In a tight race to launch the world’s first iron ore futures contract, India and Singapore could struggle to attract top consumer China because of Beijing’s rigid overseas investment rules and India’s recent policy moves.
The prize for the exchange that can establish the dominant pricing benchmark is potentially huge—becoming the hedging tool for a seaborne iron ore market worth around $100 billion in 2010.
Exchanges in both Singapore and India want to cash in on the iron ore market, second in size only to crude oil, at a time when spot prices of the steelmaking ingredient are nearing record levels around $200 a tonne.
But it may be tough for the bourses to attract Chinese steel makers, the biggest buyers of iron ore, given the strict regulations imposed on Chinese firms on overseas derivatives instruments.
“The overseas futures market regulations as far as China is concerned are quite restrictive as it recognizes the domestic markets more,” said Michael Gaylard, strategy director at Freight Investor Services. “And with iron ore being hugely China dependent you would expect that for an exchange to work, it would have to be able to grab that market.”
The Singapore Mercantile Exchange said on Wednesday it was planning to launch its iron ore futures contract in the second quarter, a day after the Indian Commodity Exchange (ICEX) said it was looking at launching its own iron ore futures within a month.
The Singapore Exchange, which clears the bulk of iron ore forward swaps globally, had seen its monthly volumes dwindle since hitting a record 2.2 million tonnes last April, a year after it was launched.
Chinese mills are only starting to warm to the idea of iron ore swaps as a hedging tool and analysts say selling another hedging instrument to them could be difficult.
“Chinese steel mills are unlikely to trade in iron ore futures in the near term,” said Jiang Zhiwei, an analyst with BOC International Futures.

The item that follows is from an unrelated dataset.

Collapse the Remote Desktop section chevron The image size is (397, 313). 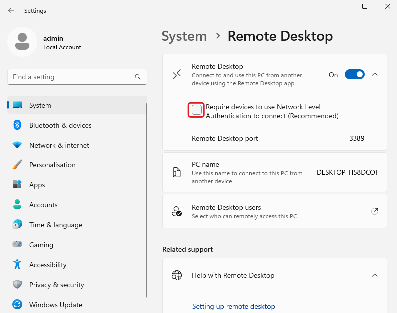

“Just like swaps, it will take time for the futures market to mature and the Chinese are not experienced on iron ore derivatives.”
A more transparent pricing mechanism can only be effective if it has enough liquidity, which may be a tall task for a fledgling futures market that would be vying for business along with exchanges already offering swaps, analysts said.
Singapore and rival bourses in the US and Europe are competing for business in the forward iron ore swaps market, hoping to attract steel makers into hedging iron ore costs after the industry switched from a decades-old annual pricing system to a scheme where each quarter’s prices are based on the average spot market price in the previous quarter.
India’s recent policy moves towards iron ore exports may also work against it as potential futures market players could see them as non-investor friendly.
India is the world’s No. 3 iron ore exporter but shipments have fallen for a sixth straight month in December because of a ban on exports from Karnataka.
Top iron ore producing state Orissa is also looking at a similar ban and along with higher freight cost and talk that iron ore export duties may be raised, point to India trying to constrict exports to meet growing demand at home.
“It’s a very politically sensitive area and if you’re basing a futures market there, that in essence reflects an underlying spot market that is so open for change all the time, it’s going to be very difficult for them to get traction in that market,” said FIS’ Gaylard.
Another concern is the aspect of physical delivery which could be capital-intensive and quite complicated for iron ore given its varying grades. Copper by comparison has a uniform grade and at more than $9,000 a tonne is much more cost effective to store than iron ore, currently priced at less than $200 a tonne.
“A futures contract with physical delivery would be more useful for sellers and buyers but iron ore is very unlike copper,” said Henry Liu, regional head of commodity research at Mirae Asset Securities in Hong Kong.
“You have to have a huge storage facility and you need to monitor closely the quality and delivery conditions for the different grades.
“I think the learning curve will be high for everyone in the beginning,” added Liu.
Policy swings in India are also worrisome, traders said.
“There are a number of risks from the Indian government, which has banned futures trading in some markets before on the basis of national interest,” said an iron ore trading source from Australia.
India had banned trade in sugar futures in May 2009 for six months when prices were rising. The government again extended the ban until the end of September last year.
“The limited details about these contracts is also a worry to me. All things taken together, they may struggle to find enough liquidity for this to develop into benchmark contracts that the rest of the world pays attention to,” said the trading source.
SMX, controlled by India’s Financial Technologies , said it was looking at a cash-settled iron ore futures contract based on the iron ore index by data provider Metal Bulletin.
ICEX has yet to determine whether its contract will be cash settled or delivery based.
Singapore’s iron ore futures market, which will be open to foreign players, may have an edge over India’s.
India currently bars foreign funds from its commodity exchanges, limiting its influence as a price setter. But the commodity markets regulator expects institutional players to use new products including options and futures, which were cleared by the cabinet in September.
“The good thing about Singapore is it’s not directly involved in iron ore so there’s no cause or means by which it’s going to be seen to be moving the market in any particular direction,” said FIS’ Gaylard.
Nick Trevethan and Ruby Lian in Shanghai contributed to this story.